Action item | Each line from the one containing "This screenshot has width=640, height=360." through the last line of the data below should be printed exactly, please, with any pictures omitted.

(Collected data)
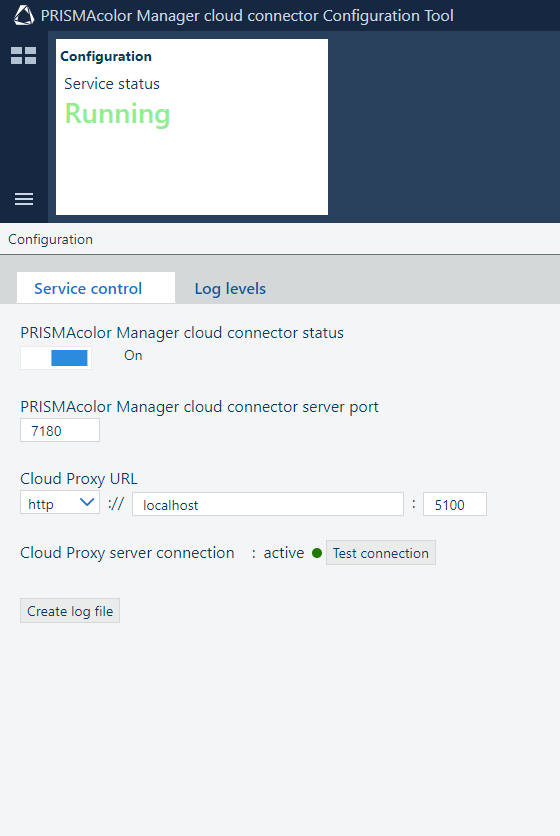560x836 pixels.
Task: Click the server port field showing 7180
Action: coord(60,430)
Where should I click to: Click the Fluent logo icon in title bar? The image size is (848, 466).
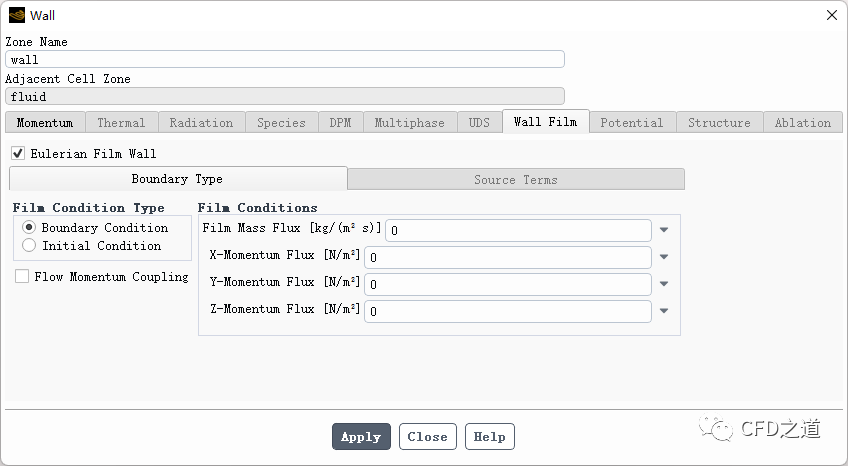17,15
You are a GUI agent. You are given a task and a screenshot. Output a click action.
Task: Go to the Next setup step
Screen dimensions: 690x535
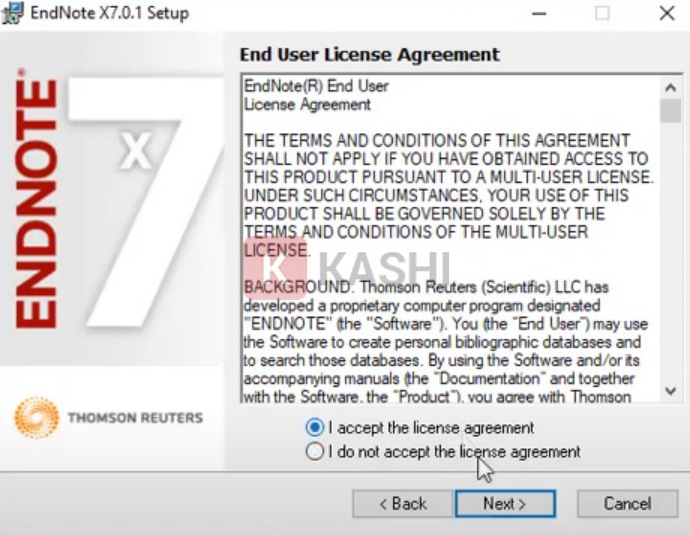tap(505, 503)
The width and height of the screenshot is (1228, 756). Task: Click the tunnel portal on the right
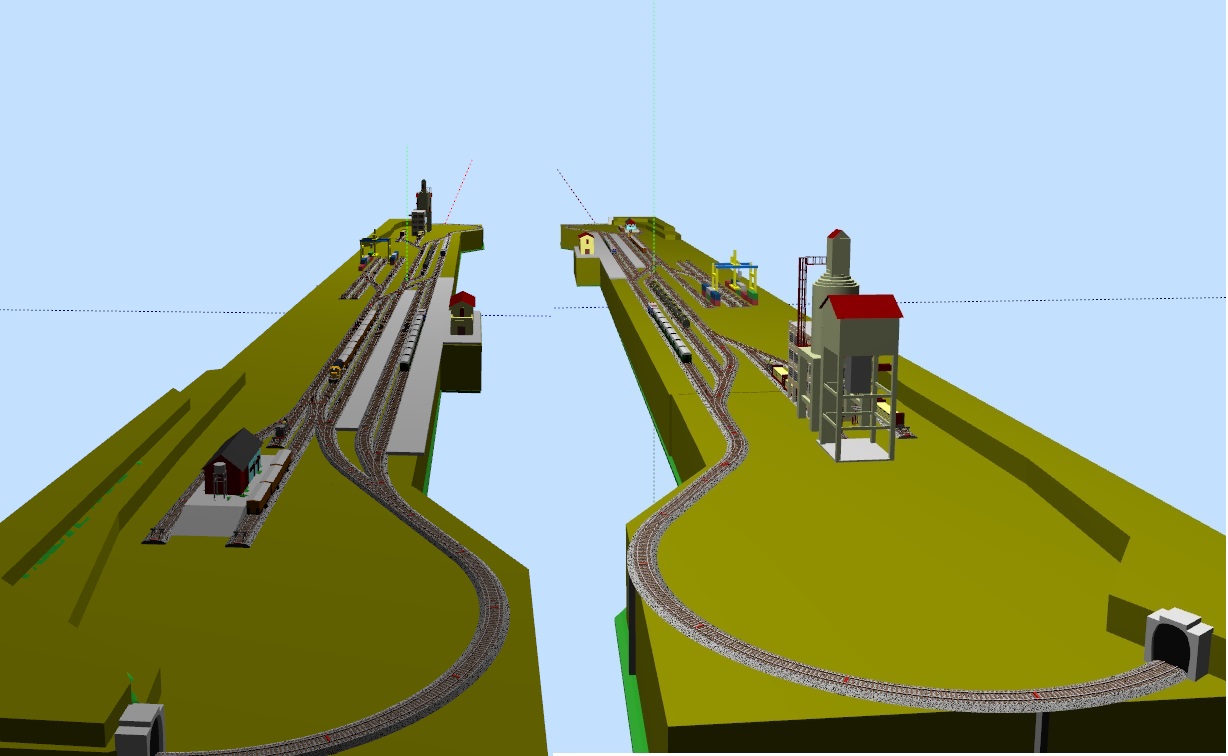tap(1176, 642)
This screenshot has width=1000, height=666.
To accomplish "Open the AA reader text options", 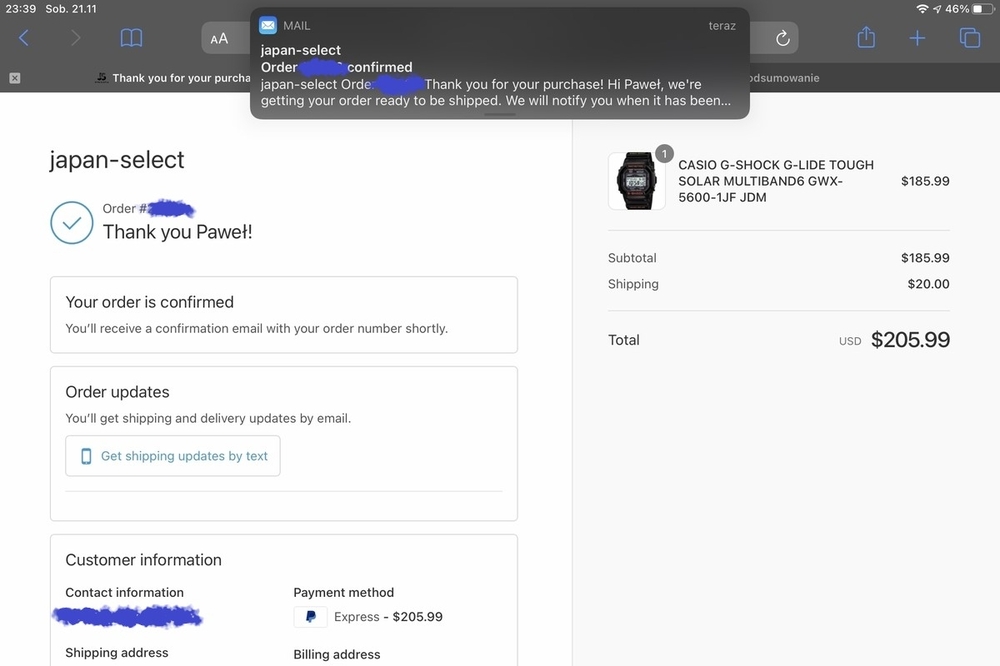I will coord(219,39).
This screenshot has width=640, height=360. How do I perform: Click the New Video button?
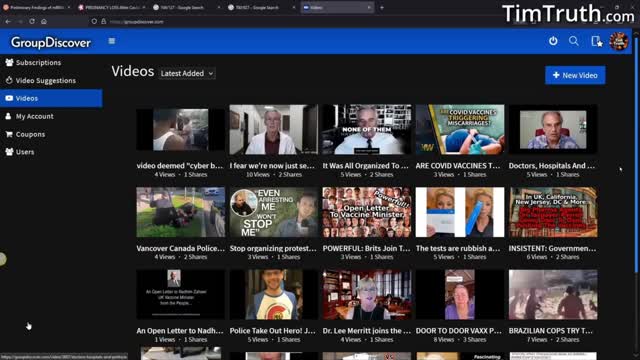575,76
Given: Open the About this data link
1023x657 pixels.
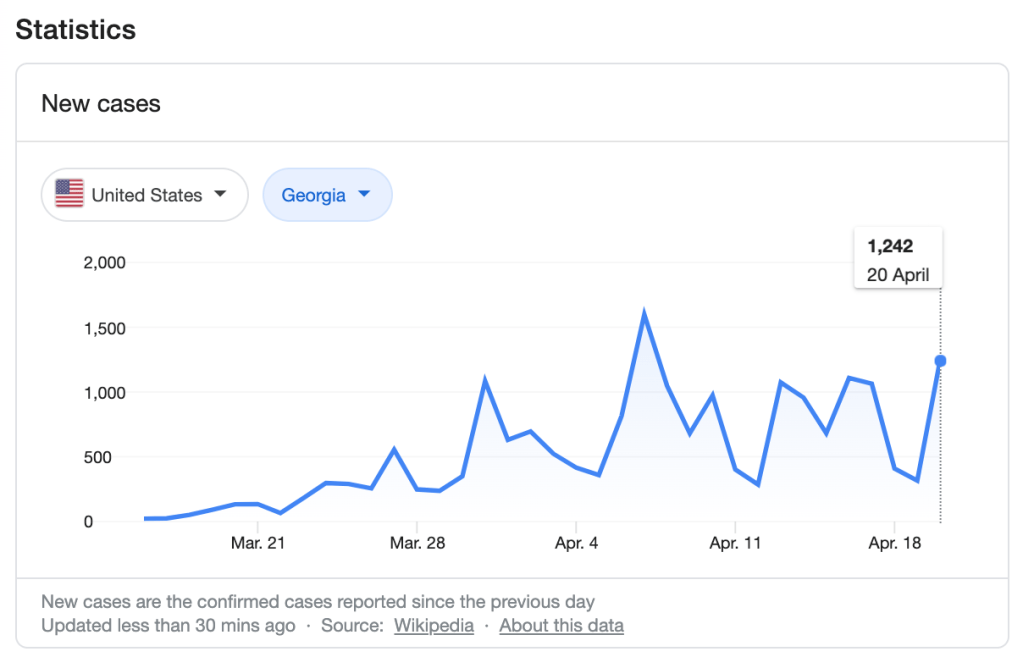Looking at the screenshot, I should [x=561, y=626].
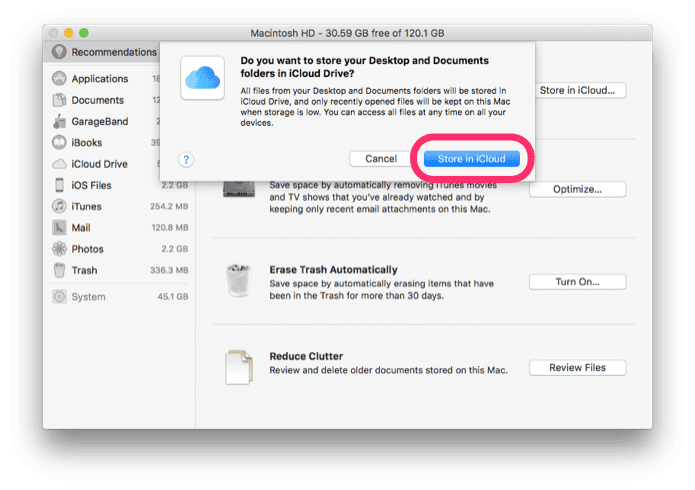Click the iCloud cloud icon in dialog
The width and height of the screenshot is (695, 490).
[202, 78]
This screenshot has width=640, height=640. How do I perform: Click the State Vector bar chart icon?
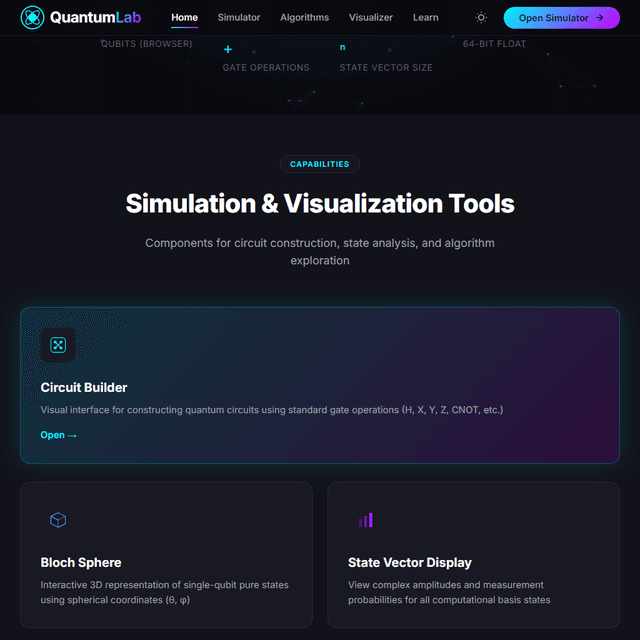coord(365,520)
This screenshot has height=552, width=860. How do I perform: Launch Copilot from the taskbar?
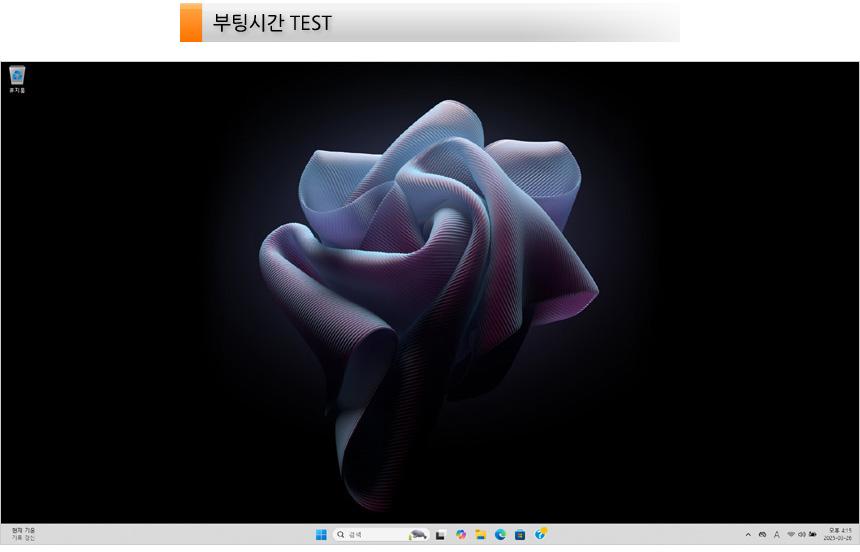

Written solution |
This screenshot has width=640, height=360. How do I perform: Click the New Video button?
575,76
Given: Open the About this data link
1023x657 pixels.
Looking at the screenshot, I should [x=561, y=626].
Click the iCloud cloud icon in dialog
The width and height of the screenshot is (695, 490).
[202, 78]
This screenshot has width=640, height=640. How do I perform: Click the State Vector bar chart icon?
coord(365,520)
This screenshot has height=552, width=860. How do I perform: Launch Copilot from the taskbar?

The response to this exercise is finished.